Superando la difficoltà esistente nel riciclare il polistirolo, l’invenzione del RWTH di Aquisgrana è una piccola rivoluzione
(Rinnovabili.it) – Un rompicapo finora difficile da risolvere è come riciclare il polistirolo. Se da un lato questo materiale è riciclabile in teoria, nella pratica spesso non accade. La ragione è che, quando combinato con altri materiali e quando viene gettato via sporco o contaminato, diventa impossibile da riciclare.
Fino ad oggi. Un gruppo di ricerca tedesco del RWTH di Aquisgrana ha infatti sviluppato un catalizzatore bioibrido per degradare il materiale. Il catalizzatore, composto da un “peptide di ancoraggio” che aderisce al polistirolo e un complesso di cobalto che lo ossida, favorisce la degradazione delle microparticelle di polistirene.
Come funziona il catalizzatore bioibrido
La trovata tedesca permette di superare il principale ostacolo che rendeva l’operazione complessa. Si tratta dell’idrorepellenza e mancanza di reattività del polistirene con reagenti polari. Il nuovo catalizzatore bioibrido agisce conferendo al polistirolo gruppi funzionali polari. Il peptide di ancoraggio sviluppato, chiamato LCI (Liquid Chromatography Peak I), si lega alla superficie del materiale, e il cobalto catalizza l’ossidazione dei legami C-H, generando gruppi OH polari. L’atomo di cobalto, in particolare, è “circondato” da un legante macrociclico, un anello formato da otto atomi di carbonio e quattro di azoto.

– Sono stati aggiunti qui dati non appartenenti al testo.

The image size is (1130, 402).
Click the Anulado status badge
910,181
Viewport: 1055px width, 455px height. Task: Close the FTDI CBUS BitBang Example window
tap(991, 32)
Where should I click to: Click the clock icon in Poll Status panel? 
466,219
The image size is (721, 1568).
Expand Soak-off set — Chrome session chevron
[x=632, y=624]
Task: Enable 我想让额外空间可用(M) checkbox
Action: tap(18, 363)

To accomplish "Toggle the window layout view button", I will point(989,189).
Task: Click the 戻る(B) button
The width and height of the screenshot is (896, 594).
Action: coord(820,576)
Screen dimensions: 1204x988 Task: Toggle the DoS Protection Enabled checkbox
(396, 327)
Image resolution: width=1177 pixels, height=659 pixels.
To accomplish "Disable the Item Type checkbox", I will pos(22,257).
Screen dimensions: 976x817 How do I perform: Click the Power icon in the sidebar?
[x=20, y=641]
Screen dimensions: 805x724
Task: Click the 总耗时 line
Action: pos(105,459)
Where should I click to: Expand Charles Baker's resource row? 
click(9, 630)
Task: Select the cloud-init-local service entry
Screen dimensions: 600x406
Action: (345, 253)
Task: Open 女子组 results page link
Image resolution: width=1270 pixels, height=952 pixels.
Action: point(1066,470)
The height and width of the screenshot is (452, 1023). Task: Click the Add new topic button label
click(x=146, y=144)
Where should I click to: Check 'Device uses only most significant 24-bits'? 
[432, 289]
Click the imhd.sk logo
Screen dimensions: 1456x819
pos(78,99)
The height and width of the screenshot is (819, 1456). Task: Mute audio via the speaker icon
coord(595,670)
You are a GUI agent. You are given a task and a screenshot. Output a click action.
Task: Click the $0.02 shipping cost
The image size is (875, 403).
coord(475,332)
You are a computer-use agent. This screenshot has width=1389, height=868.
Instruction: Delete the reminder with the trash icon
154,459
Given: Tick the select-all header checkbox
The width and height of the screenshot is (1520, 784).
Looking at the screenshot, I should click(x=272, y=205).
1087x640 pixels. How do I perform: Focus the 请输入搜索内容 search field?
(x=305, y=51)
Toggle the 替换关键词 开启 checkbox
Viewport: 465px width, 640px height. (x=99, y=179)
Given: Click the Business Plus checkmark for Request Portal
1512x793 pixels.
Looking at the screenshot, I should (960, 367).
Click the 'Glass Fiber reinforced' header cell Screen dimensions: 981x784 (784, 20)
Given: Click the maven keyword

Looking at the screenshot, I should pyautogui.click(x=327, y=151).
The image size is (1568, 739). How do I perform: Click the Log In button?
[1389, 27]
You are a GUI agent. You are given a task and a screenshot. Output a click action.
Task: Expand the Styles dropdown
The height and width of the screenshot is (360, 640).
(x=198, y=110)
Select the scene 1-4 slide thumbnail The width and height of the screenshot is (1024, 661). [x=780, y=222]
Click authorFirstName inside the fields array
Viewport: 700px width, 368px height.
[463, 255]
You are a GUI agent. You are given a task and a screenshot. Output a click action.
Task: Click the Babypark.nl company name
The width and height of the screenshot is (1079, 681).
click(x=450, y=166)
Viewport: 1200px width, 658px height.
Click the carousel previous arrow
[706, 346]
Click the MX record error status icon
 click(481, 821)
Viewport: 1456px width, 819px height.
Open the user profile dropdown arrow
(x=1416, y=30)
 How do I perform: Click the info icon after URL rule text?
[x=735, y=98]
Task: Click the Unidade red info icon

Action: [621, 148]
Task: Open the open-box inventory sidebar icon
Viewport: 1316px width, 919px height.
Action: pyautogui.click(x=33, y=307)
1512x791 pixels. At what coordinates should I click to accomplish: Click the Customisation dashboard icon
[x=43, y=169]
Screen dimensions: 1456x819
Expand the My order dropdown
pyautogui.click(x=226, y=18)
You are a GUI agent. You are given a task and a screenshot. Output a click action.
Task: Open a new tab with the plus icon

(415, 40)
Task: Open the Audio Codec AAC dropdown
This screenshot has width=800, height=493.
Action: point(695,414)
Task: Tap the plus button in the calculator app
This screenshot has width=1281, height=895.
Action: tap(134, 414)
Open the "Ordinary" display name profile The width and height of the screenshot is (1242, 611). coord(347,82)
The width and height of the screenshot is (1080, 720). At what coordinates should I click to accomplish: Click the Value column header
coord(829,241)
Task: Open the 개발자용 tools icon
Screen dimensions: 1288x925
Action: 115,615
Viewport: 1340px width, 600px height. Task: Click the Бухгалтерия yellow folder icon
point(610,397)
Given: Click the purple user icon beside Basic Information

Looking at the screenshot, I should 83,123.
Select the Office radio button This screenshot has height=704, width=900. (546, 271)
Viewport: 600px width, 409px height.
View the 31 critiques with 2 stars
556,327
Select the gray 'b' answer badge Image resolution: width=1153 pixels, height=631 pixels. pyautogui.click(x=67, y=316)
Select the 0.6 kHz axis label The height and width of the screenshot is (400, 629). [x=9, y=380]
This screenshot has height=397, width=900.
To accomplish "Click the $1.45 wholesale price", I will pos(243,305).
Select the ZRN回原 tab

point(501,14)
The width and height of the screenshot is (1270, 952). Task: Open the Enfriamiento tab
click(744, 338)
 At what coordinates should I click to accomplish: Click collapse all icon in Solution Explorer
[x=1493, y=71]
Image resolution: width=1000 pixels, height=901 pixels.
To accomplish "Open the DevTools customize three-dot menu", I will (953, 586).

Un metodo scalabile a livello industriale
Questo processo rende il polistirolo più reattivo e suscettibile alla degradazione. Il metodo è semplice, economico ed efficiente dal punto di vista energetico, ed è scalabile per un uso industriale, secondo i ricercatori. Un grammo del peptide LCI è sufficiente per rivestire una superficie fino a 654 metri quadri in pochi minuti, mediante spruzzatura o immersione. Questo concetto di catalizzatore ibrido, che sfrutta il legame specifico del materiale tramite peptidi di ancoraggio, potrebbe aprire la strada alla degradazione mirata di altri polimeri idrofobici. Un esempio potrebbe essere quello del polipropilene e del polietilene.